Why? This is how Sam explains it.

  • You have 100 people on your email list.
  • 60 subscribers open your emails every day.
  • Then, let’s say you add another 100 people who never open them.
  • Now, those 60 people who did open your emails won’t see them as often.
  • Your emails will end up in people’s email spam box.

This all comes down to email deliverability. When there are people who don’t open your emails on your list and love them, they signal to email services like Gmail that your emails suck big time. So what does Gmail do?

Gmail starts putting your emails in people’s spam box. They don’t tell you. You can’t see your subscriber’s email inbox. Silently, behind the scenes, email software companies are ruining your newsletter without you knowing.

The solution to fight back at email providers

The Hustle is a daily newsletter. When Sam’s subscribers stop opening emails for 30 days, they send a friendly email saying “we’re you’d go buddy?”

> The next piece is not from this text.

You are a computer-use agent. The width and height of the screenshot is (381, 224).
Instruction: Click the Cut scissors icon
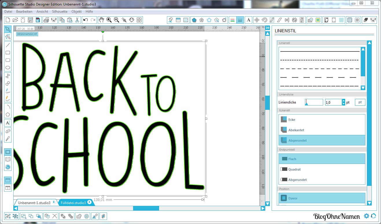click(x=77, y=20)
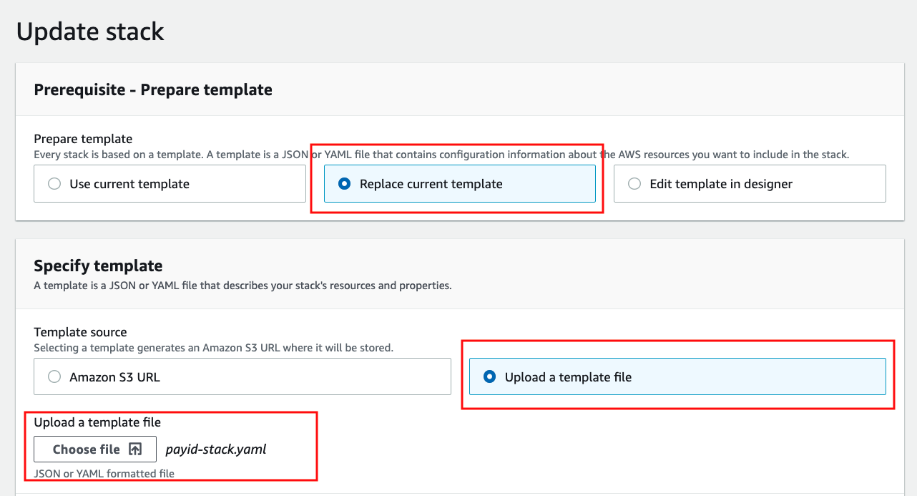Select the Use current template radio button

coord(54,184)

If there is no response then the subscriber is deleted from the newsletter automatically, to boost the email deliverability of the subscribers who are frothing at the mouth for their words.

Takeaway: send emails to people who open them. Delete subscribers who don’t open your emails, so the email deliverability stays high, and your emails don’t end up in spam boxes to die a horrible death.

Why don’t we copy Sam Parr?

There are a lot of content creators reading this article I’m sure. I’ve procrastinated on going all-in on newsletters for years. I couldn’t work out why. Sam wiped the smile of my potty mouth.

The thing that holds them [us] back is fear of launching — Sam Parr

That’s right. We’re afraid our newsletter is going to suck, but it won’t if we follow Sam’s advice. Silence your fear and launch your own newsletter. Make your own category like Sam did.

Stamp your view of the world all over your newsletter. That’s how you rise to the top and find an audience.


Sam Parr became a badass newsletter writer as a result of his hard work blogging every day. The Hustle Newsletter he created sold for $17.2 million to Hubspot. The journey Sam went on taught many content creators like me that email is a powerful medium when you use it right.

Newsletters aren’t dead. Newsletters haven’t reached saturation point. No, newsletter is just another dumb label. A newsletter is simply an email.

Turn your blog posts, stories, and articles into emails. Don’t waste the audience’s time. Promote your content on free social media platforms to find people who want to be inspired by your view of the world. Most of all, have fun creating and learning.

We’re all just figuring shit out as we go. That’s what Sam did and he rediscovered the power of email after decades of abuse, then pocketed millions of dollars doing the thing everybody laughed at.

Start sending kickass emails if you’re a content creator. It can change your life.